-- Texte fourni --
☆ ☆ ☆ ☆ ☆

L'interview d'Elena Schwarz : "Le double jeu de la 12e de Chostakovitch"

Elena Schwarz

La cheffe suisse-australienne est passionnée par l’œuvre de Schumann et de Chostakovitch qu'elle dirige avec l'OPRL le 23 mars à Turnhout et le 24 à Liège.

Comment êtes-vous venue à la direction d’orchestre ?

Étant originaire de Lugano, j’ai eu la grande chance d’assister – adolescente – à de très nombreuses répétitions de l’Orchestre de la Suisse italienne, dirigé par Alain Lombard, un chef à la personnalité artistique très forte. Par la suite, j’ai étudié la direction d’orchestre au Conservatoire de Genève avec Laurent Gay et j’ai travaillé comme cheffe assistante à Paris, en Australie et à Los Angeles. Je développe actuellement une carrière entre le monde symphonique, celui de la musique contemporaine, sans oublier l’opéra. Je tiens aux échanges fertiles entre genres musicaux et musiques d’époques différentes, ce qui se traduit notamment par ce programme Schumann-Chostakovitch avec l’OPRL.

Depuis quelques années, de plus en plus de femmes dirigent des orchestres. À votre avis, d’où vient ce changement, cette ouverture ?

Je pense que c’est toute la société qui évolue et qui s’ouvre à un plus grand équilibre dans toutes les professions. On ne peut que s’en réjouir, même s’il s’agit en priorité de s’ouvrir au talent individuel plutôt qu’à un genre déterminé. Les postes de pouvoir ont toujours fasciné ; cette ouverture à la diversité se fait jour aussi dans le monde de l’entreprise et de la politique. En musique, nous avons pu bénéficier de l’exemple de cheffes aussi renommées que Marin Alsop (États-Unis) et Simone Young (Australie).

Quel conseil donneriez-vous à un jeune qui veut se lancer dans la carrière ?

À toute personne, homme ou femme, qui voudrait se lancer dans la direction d’orchestre, je dirais que c’est à la fois une longue aventure et un métier merveilleux, en ce sens qu’il vous permet de dialoguer avec des chefs-d’œuvre absolus, avec les plus grands compositeurs ou compositrices, et de collaborer avec des musiciens extraordinairement talentueux et passionnés. Avant tout, il faut la passion, la conviction, l’amour de la musique et, le plus important, la vocation. Je tiens beaucoup aussi à me rendre disponible auprès des jeunes, à répondre à leurs doutes et à leurs questions, à les soutenir par le biais de masterclasses, sachant que ce mode de transmission a été précieux pour moi. En janvier, j’ai mené avec l’Orchestre Philharmonique de la BBC des ateliers pour jeunes compositeurs et chefs, en collaboration avec le Conservatoire de Manchester. J’ai aussi fondé l’Atelier Louise Crossley avec l’Orchestre Symphonique de Tasmanie, spécialement dédié à la formation de jeunes femmes à la direction d’orchestre.

☆ ☆ ☆ ☆ ☆

-- Extraits des lignes --
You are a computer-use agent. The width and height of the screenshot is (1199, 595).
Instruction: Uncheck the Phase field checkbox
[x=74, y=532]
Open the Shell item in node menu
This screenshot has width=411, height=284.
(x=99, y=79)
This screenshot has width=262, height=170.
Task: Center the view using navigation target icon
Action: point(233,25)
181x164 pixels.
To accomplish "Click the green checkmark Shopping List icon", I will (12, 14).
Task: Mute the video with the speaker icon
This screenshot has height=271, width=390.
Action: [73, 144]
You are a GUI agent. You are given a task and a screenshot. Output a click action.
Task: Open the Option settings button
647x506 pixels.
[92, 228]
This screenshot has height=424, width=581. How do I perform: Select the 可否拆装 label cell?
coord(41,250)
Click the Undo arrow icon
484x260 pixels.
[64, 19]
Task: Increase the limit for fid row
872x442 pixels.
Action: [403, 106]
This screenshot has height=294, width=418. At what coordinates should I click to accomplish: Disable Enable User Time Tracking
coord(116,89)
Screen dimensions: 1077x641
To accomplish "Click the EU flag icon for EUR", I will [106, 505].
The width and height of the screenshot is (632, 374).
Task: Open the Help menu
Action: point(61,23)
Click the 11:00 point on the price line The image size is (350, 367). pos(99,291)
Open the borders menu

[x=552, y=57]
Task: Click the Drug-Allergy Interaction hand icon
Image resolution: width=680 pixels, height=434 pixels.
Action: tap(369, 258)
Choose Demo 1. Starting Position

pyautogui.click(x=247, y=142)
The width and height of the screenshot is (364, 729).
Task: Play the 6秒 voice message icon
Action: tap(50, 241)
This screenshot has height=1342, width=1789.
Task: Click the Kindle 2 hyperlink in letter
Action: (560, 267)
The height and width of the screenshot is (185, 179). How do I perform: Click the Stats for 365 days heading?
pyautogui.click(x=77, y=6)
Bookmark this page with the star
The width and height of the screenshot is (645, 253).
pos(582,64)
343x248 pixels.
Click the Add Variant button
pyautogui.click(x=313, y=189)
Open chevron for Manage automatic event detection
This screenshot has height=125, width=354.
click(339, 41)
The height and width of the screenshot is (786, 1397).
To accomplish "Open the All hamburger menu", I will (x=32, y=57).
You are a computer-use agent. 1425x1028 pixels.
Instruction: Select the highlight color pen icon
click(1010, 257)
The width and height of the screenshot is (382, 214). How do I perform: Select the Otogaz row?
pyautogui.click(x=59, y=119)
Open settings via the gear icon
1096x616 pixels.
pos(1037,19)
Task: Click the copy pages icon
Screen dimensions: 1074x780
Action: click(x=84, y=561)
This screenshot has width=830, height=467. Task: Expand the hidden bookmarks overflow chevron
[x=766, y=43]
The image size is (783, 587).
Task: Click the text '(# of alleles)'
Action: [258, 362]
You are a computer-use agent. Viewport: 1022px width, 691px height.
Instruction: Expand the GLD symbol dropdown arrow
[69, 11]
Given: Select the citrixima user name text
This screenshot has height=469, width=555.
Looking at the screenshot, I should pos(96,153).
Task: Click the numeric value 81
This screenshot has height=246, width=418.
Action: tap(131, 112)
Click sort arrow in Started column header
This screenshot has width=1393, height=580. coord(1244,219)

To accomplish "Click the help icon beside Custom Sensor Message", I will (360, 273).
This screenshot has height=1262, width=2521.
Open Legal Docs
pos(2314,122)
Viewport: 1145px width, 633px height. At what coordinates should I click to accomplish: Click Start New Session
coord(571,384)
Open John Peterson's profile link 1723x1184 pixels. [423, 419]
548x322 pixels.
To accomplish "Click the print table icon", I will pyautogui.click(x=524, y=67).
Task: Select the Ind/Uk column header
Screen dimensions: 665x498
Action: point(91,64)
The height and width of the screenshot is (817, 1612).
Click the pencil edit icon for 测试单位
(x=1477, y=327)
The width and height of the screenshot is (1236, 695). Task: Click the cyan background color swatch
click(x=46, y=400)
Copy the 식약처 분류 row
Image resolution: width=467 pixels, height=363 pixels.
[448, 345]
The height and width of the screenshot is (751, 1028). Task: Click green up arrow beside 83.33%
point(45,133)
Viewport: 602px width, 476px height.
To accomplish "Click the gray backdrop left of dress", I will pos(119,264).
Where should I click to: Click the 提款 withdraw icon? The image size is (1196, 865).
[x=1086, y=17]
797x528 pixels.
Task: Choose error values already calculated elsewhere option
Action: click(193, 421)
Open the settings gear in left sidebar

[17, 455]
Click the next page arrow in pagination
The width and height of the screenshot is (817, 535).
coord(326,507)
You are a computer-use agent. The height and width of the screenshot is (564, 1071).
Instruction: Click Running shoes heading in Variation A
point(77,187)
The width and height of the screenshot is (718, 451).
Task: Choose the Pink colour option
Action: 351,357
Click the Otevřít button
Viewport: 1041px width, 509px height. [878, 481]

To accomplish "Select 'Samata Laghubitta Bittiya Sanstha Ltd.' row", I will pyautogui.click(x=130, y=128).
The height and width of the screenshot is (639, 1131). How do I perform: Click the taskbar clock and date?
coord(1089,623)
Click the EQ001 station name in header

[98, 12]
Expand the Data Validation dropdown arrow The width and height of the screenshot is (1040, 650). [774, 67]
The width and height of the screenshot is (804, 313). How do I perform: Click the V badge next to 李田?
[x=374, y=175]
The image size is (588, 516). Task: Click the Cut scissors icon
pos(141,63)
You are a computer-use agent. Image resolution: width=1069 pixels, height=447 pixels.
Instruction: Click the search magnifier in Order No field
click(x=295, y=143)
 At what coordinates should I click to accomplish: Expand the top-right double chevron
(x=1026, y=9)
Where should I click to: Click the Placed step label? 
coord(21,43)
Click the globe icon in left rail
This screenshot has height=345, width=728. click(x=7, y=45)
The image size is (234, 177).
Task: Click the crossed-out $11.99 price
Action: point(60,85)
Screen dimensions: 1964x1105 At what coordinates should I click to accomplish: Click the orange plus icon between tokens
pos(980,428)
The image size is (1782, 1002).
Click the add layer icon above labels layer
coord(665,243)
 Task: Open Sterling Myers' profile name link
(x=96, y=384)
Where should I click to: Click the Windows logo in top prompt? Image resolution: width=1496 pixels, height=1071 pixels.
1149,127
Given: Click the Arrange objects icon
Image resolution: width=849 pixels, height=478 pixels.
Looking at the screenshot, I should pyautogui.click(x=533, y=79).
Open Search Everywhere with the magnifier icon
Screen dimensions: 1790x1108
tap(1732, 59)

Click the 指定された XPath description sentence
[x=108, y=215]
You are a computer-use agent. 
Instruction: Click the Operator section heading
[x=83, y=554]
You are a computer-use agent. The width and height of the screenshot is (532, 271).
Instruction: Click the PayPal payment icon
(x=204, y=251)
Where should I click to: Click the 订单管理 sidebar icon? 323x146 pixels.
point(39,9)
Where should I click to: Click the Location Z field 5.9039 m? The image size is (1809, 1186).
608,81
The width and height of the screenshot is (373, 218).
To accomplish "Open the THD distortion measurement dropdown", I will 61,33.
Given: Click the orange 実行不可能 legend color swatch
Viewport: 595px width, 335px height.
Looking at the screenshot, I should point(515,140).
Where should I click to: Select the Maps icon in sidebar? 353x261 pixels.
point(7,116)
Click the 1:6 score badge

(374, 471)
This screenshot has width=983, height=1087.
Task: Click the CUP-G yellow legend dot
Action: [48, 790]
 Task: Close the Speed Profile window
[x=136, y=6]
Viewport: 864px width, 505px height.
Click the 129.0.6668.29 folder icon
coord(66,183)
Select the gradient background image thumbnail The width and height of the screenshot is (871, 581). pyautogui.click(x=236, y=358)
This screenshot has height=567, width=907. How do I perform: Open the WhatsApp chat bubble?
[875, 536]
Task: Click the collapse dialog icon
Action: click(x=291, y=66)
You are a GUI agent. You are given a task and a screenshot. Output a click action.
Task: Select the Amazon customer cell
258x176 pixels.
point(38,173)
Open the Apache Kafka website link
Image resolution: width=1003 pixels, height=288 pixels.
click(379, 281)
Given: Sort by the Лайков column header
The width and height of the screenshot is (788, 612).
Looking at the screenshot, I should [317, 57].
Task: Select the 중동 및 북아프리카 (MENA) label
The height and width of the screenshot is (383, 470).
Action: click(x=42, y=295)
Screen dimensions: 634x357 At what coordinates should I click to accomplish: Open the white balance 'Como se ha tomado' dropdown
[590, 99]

☆ ☆ ☆ ☆ ☆

-- Objectif 1 --
D'après l'entretien avec Elena Schwarz, avec qui a-t-elle étudié la direction d'orchestre au Conservatoire de Genève ?
-- Objectif 2 --
Dans l'entretien avec Elena Schwarz, réécrivez sous forme de liste le paragraphe qui commence par « Je pense que c'est toute la société », en conservant ses faits principaux.
-- Objectif 3 --
Donnez la suite de l'entretien avec Elena Schwarz à partir de la fin du texte.

-- Réponse finale 1 --
Avec Laurent Gay.

-- Réponse finale 2 --
- Toute la société évolue et s'ouvre à un plus grand équilibre dans toutes les professions.
- On peut s'en réjouir, mais la priorité est de s'ouvrir au talent individuel plutôt qu'à un genre déterminé.
- Les postes de pouvoir ont toujours fasciné, et cette ouverture à la diversité apparaît aussi dans l'entreprise et la politique.
- En musique, l'exemple de cheffes renommées comme Marin Alsop (États-Unis) et Simone Young (Australie) a été précieux.

-- Réponse finale 3 --
Comment s’est constitué ce programme autour de Schumann et Chostakovitch ?

Il s’est mis en place très rapidement (ce qui est toujours bon signe) autour de deux œuvres que j’aime beaucoup : l’émouvant Concerto pour violoncelle de Schumann (avec Anastasia Kobekina, lauréate du Concours Tchaïkovski de Moscou, des Sommets musicaux de Gstaad, de la BBC et du Borletti-Buitoni Trust) et la Symphonie n° 12 « L’année 1917 » de Chostakovitch. En introduction, j’ai proposé l’ouverture de l’opéra Genoveva de Schumann, assez rare au concert mais qui vaut vraiment le détour. C’est une œuvre très lyrique qui donnera envie d’entendre la suite.

Quelles sont les spécificités de la Symphonie n° 12 « L’année 1917 » de Chostakovitch ?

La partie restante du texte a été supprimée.